What strategy did you employ to make this happen?
We were somewhat surprised, but it also made sense given our ongoing efforts. Firstly, the crimes committed against our supporters in November 2020 and early 2021 have been referred to the International Criminal court (ICC). There’s individual accountability involved, with names of district police commanders, regional police commanders, and other officers now before the ICC.
So, they might be reconsidering their actions due to the potential legal repercussions at an international level. Unfortunately, over 20 of our supporters are still missing, and I feel that the media isn’t giving this issue the attention it deserves.
Secondly, President Museveni’s son has been politically active in an unlawful manner. They were probably trying to find a way to justify that but couldn’t. Even though they usually lack a moral compass, allowing him to engage in politics while preventing Hon Kyagulanyi, who leads a legally registered political party, from doing the same may have presented a moral dilemma for them.
Police claim you deviated from the agreed-upon plan by holding processions in the roads. How do you respond to that?
The police are being dishonest. Their own representative, Muhoozi, has been holding processions and engaging in various activities. The only difference is that he’s been waving at buildings and possibly transporting people to his events.
They’re making efforts to stop us because they’re genuinely concerned. General Museveni has been listening to a lot of propagandists and was under the impression that our movement was just a passing phase. However, they’re now realizing the gravity of the situation as the people of Uganda are determined to bring about change.
Concerns have been raised about Kyagulanyi’s messaging, with some critics labeling it as sectarian. How do you respond to these claims?
Those making such claims are both dishonest and disingenuous. If you examine the messages our president has been delivering, you’ll find that they are tailored to each specific region he visits. In Ankole and Kigezi, he addressed the issue of marginalization.
In Busia, he talked about the gold industry and how locals are being pushed out. In Bugisu, he discussed the Bugisu Cooperative Union and how Museveni is exploiting it.

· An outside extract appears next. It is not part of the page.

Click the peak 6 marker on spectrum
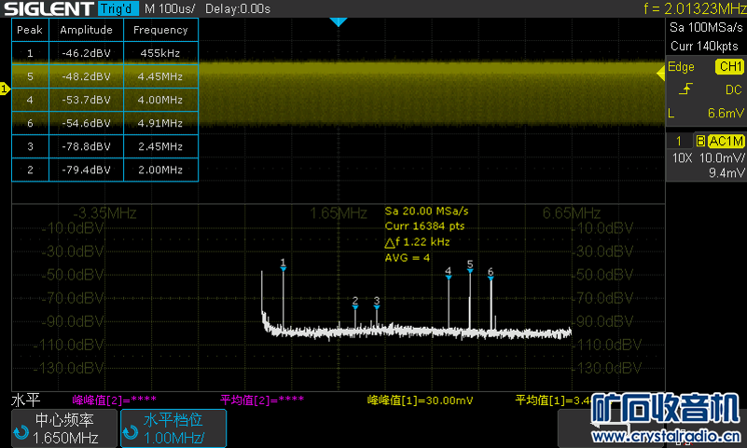This screenshot has height=448, width=747. coord(491,274)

Therefore, when he speaks to the Baganda, it’s misleading to label his messaging as tribalistic and divisive. Critics seem to bring up tribalism selectively, focusing only on his interactions in Buganda, because they’re aware of the injustices there and are afraid of his message. But it’s important to note that our party and our president believe in national unity. Kyagulanyi doesn’t just talk about it; he embodies it through his relationships and actions. He is a true advocate for national unity, not just in words but in deeds.”